(Entries on target coordinates)
↓↓↓
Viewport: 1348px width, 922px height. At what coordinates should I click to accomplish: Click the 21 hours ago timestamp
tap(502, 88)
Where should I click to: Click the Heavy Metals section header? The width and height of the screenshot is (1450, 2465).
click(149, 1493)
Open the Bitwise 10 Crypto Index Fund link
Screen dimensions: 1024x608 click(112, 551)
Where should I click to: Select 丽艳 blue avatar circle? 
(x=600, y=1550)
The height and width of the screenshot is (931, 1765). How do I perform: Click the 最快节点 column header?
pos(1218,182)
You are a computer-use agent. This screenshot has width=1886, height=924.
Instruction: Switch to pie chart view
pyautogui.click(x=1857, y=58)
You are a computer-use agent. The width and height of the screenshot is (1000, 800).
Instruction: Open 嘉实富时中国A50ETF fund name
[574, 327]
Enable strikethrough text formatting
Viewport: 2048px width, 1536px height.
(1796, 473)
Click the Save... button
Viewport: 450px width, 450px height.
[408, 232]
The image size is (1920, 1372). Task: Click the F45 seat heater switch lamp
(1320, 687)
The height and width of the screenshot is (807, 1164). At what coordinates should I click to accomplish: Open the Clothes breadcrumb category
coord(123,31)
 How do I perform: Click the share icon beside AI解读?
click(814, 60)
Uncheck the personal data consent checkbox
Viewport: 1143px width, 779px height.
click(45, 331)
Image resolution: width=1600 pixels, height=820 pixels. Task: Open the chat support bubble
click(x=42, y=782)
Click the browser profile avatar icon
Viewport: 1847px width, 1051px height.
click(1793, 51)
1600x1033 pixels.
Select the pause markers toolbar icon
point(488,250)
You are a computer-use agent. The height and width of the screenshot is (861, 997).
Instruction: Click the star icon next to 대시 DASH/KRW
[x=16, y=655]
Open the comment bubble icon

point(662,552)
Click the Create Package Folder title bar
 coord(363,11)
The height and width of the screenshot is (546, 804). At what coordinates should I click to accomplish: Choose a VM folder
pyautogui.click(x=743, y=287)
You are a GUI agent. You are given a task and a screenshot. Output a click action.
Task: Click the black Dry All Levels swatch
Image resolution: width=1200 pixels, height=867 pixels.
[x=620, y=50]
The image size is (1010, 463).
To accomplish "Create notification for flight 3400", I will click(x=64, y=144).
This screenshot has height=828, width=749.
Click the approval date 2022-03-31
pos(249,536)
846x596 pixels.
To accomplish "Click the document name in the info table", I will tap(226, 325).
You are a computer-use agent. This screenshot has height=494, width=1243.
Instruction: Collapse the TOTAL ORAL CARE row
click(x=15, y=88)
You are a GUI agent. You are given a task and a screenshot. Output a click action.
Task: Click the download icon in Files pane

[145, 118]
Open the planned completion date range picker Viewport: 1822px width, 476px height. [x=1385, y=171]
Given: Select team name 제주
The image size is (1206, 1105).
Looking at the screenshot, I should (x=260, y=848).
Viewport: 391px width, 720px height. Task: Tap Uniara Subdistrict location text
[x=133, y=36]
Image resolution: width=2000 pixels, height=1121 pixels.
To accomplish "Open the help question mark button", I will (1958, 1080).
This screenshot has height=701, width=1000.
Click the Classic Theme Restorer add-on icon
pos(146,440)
↑↑↑
#### EXERCISE DIRECTIONS:
Copy the items above word for word, starting at the line containing "Open the planned" and ending at the line containing "[x=133, y=36]", with both of those lines included.

#### FINISHED ANSWER:
Open the planned completion date range picker Viewport: 1822px width, 476px height. [x=1385, y=171]
Given: Select team name 제주
The image size is (1206, 1105).
Looking at the screenshot, I should (x=260, y=848).
Viewport: 391px width, 720px height. Task: Tap Uniara Subdistrict location text
[x=133, y=36]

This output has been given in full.